I think some of those are a bit optimistic and some a bit pessimistic; perhaps the errors cancel out. My guess is that there are more ways for the chain to fail unexpectedly than to succeed unexpectedly, so most likely my estimate is too optimistic. Anyway, it ends up at 3/2048.

Here’s the thing: let’s say that there’re some “objective probabilities” out there, and that your estimate is indeed “most likely too optimistic” compared to those objective probabilities, but that there’s some significant (e.g., 10%) chance that it’s too pessimistic with compared to those same probabilities. If your estimate is “over optimistic”, its overoptimistic by at most 3/2048. If your estimate is “over pessimistic”, it could easily be over pessimistic by more than ten times that much (i.e., by more than 30/2048; Robin Hanson’s estimates the odds as “>5%”, i.e. more than 100/2048). And if you’re trying to do decision theory on whether or not to sign up for cryonics, you’re basically trying to take an average over the different values these “objective probabilities” could have, weighted by how likely they are to have those values -- which means that the scenarios in which your estimate is “too pessimistic” actually have a lot of impact, even if they’re only 10% likely.
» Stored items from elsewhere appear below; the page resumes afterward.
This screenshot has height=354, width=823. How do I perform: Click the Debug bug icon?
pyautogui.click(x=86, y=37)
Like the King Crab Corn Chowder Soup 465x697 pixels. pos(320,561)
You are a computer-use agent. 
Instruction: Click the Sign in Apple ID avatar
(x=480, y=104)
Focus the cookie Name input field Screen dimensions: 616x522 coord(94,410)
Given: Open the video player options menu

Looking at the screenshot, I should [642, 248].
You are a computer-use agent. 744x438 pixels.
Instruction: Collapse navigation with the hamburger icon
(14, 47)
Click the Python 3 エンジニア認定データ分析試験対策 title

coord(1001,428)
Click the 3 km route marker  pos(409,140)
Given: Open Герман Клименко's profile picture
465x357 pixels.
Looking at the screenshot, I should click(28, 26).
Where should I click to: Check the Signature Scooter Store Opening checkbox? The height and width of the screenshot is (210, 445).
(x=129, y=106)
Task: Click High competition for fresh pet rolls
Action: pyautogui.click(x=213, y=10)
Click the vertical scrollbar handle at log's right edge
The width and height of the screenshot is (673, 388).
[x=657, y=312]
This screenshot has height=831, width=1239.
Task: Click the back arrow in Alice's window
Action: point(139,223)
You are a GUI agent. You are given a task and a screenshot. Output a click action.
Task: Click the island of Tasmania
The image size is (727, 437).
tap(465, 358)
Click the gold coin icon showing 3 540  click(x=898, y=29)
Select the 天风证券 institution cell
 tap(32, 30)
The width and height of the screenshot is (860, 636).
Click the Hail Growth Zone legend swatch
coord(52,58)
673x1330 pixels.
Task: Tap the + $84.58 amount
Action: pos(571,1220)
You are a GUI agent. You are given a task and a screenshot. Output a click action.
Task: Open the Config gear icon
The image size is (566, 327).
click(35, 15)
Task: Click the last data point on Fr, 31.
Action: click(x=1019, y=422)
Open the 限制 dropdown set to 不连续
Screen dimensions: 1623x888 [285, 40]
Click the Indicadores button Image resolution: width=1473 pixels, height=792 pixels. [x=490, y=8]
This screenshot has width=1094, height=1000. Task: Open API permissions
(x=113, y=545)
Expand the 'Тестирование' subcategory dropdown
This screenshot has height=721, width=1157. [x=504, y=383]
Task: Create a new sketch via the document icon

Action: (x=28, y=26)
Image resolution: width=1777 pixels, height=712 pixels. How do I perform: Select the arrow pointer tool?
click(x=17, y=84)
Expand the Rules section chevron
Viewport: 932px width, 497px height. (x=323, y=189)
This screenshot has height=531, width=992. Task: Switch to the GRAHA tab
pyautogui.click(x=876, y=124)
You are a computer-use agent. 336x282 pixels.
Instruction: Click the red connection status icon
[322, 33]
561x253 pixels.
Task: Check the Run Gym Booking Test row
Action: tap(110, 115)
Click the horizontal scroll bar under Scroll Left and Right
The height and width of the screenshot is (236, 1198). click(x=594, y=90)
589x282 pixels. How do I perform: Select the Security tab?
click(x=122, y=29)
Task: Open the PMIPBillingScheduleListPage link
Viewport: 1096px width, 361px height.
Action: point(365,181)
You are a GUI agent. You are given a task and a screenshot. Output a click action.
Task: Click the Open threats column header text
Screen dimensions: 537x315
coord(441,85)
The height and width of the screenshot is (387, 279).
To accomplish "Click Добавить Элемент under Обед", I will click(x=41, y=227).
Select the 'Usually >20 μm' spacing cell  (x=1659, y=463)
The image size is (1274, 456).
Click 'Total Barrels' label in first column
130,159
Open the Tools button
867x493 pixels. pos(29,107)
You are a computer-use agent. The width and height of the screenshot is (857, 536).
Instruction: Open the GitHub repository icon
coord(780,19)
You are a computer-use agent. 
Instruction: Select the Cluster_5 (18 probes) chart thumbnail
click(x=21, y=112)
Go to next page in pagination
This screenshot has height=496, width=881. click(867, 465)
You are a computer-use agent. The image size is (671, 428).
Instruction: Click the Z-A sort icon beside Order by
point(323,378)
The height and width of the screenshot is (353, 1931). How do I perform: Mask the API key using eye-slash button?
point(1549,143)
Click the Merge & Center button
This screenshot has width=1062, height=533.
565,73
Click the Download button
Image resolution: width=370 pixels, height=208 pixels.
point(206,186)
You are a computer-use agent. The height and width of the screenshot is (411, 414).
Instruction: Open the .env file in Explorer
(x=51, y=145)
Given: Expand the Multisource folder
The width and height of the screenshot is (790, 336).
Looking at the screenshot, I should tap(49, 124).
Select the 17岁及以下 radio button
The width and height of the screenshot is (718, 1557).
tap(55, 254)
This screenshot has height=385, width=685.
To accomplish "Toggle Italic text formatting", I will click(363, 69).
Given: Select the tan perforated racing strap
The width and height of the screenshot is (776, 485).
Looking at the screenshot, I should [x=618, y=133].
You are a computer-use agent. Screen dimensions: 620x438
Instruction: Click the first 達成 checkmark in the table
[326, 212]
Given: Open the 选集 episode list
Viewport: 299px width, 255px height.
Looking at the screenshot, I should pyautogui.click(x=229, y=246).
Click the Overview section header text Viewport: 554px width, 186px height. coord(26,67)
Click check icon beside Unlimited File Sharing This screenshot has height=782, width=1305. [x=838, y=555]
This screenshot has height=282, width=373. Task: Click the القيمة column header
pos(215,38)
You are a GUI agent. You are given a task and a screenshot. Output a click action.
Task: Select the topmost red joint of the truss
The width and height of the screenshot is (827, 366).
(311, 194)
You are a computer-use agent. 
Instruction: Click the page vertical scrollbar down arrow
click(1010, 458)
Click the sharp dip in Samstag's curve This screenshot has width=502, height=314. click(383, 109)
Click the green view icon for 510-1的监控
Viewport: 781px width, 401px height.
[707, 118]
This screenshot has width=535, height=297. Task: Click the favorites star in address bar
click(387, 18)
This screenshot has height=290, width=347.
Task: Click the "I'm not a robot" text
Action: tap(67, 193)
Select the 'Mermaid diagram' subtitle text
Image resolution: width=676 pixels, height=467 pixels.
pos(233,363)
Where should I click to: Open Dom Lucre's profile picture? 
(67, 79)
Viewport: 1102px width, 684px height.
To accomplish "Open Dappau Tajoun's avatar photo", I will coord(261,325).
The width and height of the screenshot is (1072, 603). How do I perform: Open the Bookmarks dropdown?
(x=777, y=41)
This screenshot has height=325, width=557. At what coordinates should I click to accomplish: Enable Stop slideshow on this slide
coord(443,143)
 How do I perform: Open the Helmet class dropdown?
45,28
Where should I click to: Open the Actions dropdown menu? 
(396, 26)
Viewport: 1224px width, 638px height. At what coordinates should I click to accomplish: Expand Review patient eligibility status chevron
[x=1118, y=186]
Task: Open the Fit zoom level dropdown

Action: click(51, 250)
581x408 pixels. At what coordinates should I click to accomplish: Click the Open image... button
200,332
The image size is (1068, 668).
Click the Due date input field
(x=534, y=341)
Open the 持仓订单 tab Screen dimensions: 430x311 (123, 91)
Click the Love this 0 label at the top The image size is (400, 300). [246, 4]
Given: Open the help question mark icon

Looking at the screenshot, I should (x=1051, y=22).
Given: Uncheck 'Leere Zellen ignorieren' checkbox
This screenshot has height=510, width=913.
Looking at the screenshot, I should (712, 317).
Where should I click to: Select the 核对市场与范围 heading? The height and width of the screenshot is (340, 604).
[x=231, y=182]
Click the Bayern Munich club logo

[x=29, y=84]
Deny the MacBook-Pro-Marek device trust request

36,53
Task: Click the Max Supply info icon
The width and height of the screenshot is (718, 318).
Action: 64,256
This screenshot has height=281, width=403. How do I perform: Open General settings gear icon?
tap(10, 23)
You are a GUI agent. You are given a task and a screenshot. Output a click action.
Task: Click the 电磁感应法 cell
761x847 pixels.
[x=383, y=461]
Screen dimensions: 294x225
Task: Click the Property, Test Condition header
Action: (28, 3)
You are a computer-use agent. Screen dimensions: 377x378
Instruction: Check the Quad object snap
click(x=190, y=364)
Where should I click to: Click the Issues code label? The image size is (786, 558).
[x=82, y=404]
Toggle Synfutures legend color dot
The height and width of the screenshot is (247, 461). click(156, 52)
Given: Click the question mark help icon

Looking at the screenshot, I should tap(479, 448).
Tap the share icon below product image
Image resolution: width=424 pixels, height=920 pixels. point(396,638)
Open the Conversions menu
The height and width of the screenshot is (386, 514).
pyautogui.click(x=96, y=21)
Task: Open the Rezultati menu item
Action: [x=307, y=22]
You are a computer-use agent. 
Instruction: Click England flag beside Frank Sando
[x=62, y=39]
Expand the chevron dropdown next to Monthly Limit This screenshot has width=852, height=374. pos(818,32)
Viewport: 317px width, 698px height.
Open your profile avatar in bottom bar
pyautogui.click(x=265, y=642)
Or in other words: one’s analysis has to be unusually careful if it is to justify a resulting probability as low as 3/2048. Absent a terribly careful analysis, if one is trying to estimate some quantity that kinda sounds plausible or about which experts disagree (e.g., not “chances we’ll have a major earthquake during such-and-such a particular milisecond), one should probably just remember the overconfidence results and be wary of assigning a probability that’s very near one or zero.